Others arrested in Operation Decrypt include:

  • Software developer Daniel Wilson, 33, of Houston, who has plead guilty to manufacturing satellite signal theft devices. Wilson developed freeware for circumventing conditional access technologies that was widely distributed on the Internet.
  • Stephen Thornton, 36, of Redondo Beach, California, 36, who has plead guilty to developing satellite signal theft devices by writing software to circumvent smart card technology.
  • Christopher Humbert, 20, of Terre Haute, Indiana, who has plead guilty to creating software code used to circumvent smart card technology.
  • Gary Bumgardner, 46, of Kernersville, North Carolina, who has plead guilty to manufacturing and distributing satellite signal theft devices including hacked access cards. Bumgardner admitted his actions lead to a loss of $68,732.16.
  • Thomas Sprink, 41, of Cocoa, Florida, who has plead guilty for selling hardware devices.
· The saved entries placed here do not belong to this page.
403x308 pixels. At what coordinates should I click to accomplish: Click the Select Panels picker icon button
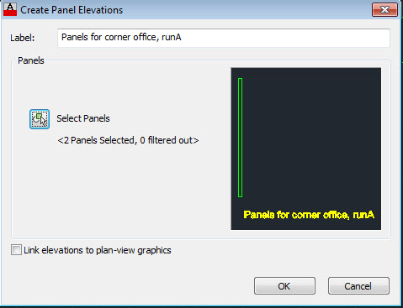40,119
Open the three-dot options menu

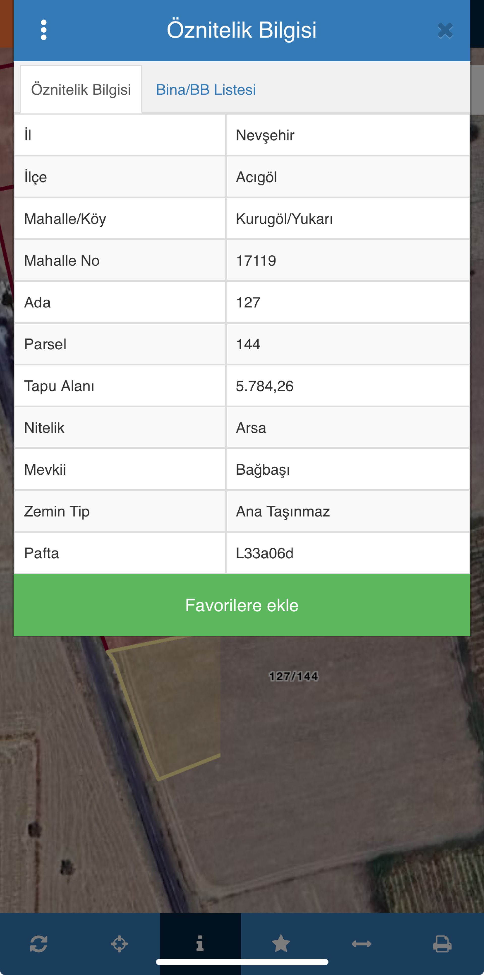point(44,30)
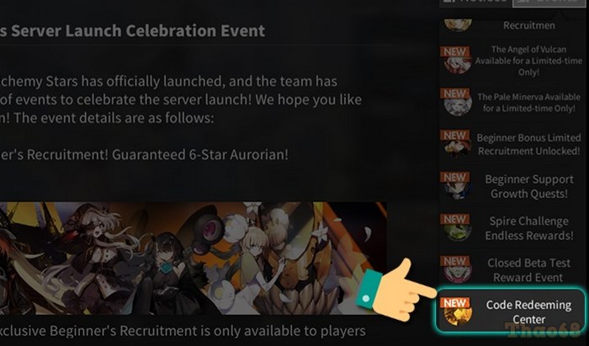The width and height of the screenshot is (589, 346).
Task: Click the Angel of Vulcan character icon
Action: (x=458, y=61)
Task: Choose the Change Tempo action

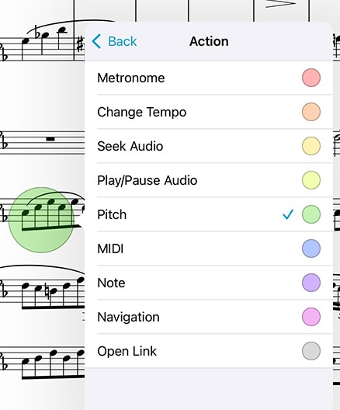Action: 209,112
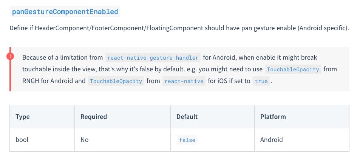357x157 pixels.
Task: Select the Type column header
Action: tap(23, 117)
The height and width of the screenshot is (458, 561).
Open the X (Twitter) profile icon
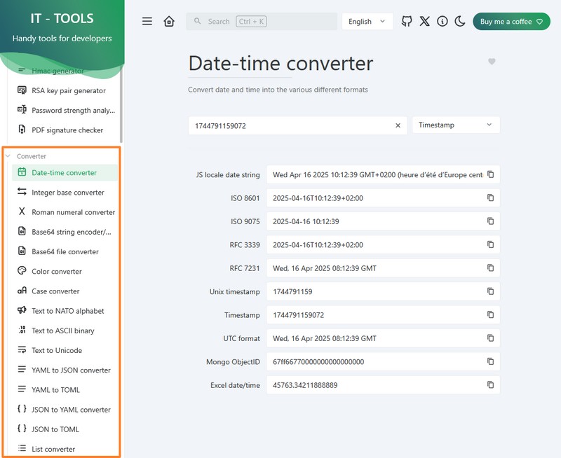tap(424, 22)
Sprink admitted to causing a loss of $24,547.20.
  • Dennis Megarry, 39, of Ostrander, Ohio, who was arrested Tuesday morning based on a criminal complaint filed against him for distributing illegal hardware devices.
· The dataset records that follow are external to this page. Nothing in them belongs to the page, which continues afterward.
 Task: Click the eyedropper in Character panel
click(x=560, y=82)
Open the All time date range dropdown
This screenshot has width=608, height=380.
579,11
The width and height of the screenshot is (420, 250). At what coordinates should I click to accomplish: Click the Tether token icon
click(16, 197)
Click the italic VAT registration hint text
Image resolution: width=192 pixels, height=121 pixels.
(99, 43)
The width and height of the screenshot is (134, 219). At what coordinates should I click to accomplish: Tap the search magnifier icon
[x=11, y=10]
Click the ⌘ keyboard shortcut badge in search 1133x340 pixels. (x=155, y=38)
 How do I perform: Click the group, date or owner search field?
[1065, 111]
  • Robert Walton, 37, of Temple City, California, who was arrested Tuesday morning on charges of conspiracy and manufacturing satellite signal devices.
  • Thomas Emerick, 33, of Ontario, California, who has plead guilty to distributing decryption devices and reprogramming smart cards, and has admitted to causing $70,000 in loss to the satellite companies.
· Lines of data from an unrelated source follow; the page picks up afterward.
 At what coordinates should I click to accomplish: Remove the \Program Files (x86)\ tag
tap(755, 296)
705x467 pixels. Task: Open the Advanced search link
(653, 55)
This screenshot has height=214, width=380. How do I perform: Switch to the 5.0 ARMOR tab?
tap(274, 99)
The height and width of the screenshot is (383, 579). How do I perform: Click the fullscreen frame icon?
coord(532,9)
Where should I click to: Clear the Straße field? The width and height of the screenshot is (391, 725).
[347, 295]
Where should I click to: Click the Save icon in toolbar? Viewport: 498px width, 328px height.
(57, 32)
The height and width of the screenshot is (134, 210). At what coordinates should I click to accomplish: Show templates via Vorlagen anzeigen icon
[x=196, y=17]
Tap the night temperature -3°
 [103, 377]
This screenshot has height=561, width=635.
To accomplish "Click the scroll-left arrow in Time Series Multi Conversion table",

  • Joseph Bolosky, 30, of Panorama City, California, who has agreed to plead guilty to charges of manufacturing decryption devices and admitted causing a loss of $245,472.00.

Yang said Tuesday that Operation Decrypt is an ongoing investigation being handled by the Cyber Crimes Squad in the FBI's Los Angeles Field Office, and is part of the Attorney General's Computer Hacking and Intellectual Property program.

"There is definitely a strong possibility of others getting charged in the future," a spokesman for Yang told internetnews.com.